Pilots and air traffic controllers at the Netherlands Maastricht centre who have been using the experimental datalink system for five years "are happy and keen to use it", says Eurocontrol's Paul Conroy, a former controller monitoring datalink operations implementation. Over the period, Maastricht has handled 10,000 successful controller-pilot datalink communications (CPDLC) flights operated by 11 airlines using seven types of aircraft.

Datalink can reduce voice clutter considerably, says Conroy, pointing out that a third of all calls were "hello or goodbye" handovers. Datalink today, however, can only handle strategic messages, he says. It is not fast enough to handle tactical messages or for use in terminal airspace - the average dialogue completion time has been 49s.

From April 2003 Maastricht controllers will get a much-improved human-machine interface, consisting of a window on the main display screen rather than a separate screen, and this, as well as the increasing frequency of datalink transactions, will make them faster at operating it, they believe.
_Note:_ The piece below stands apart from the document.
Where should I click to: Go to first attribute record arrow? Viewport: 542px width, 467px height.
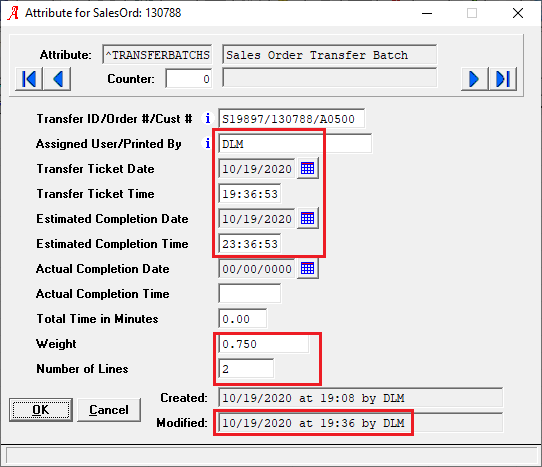29,79
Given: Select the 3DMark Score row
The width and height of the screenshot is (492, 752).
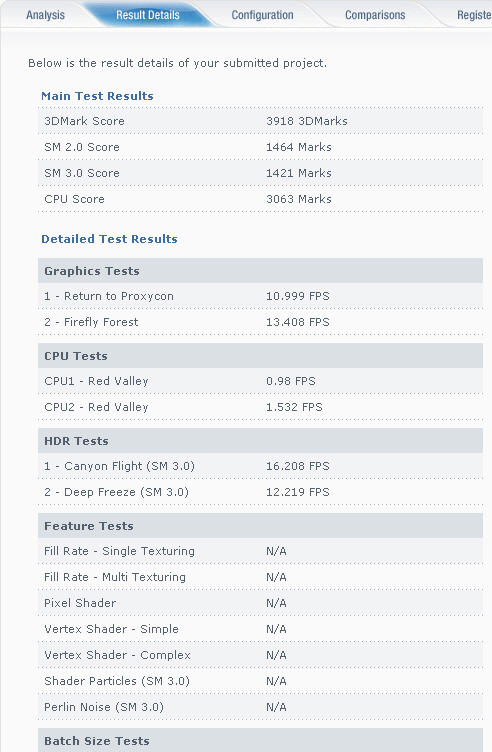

An additional advantage to datalinking, controllers say, is that it provides a better means of sharing the workload between the executive and the non-executive controller at a workstation.

The International Federation of Air Traffic Controllers' Associations, however, warns that the Maastricht controllers' datalink experience is low, and advises caution as intensity of use increases. Workstation best operating practices have yet to be tested, it says.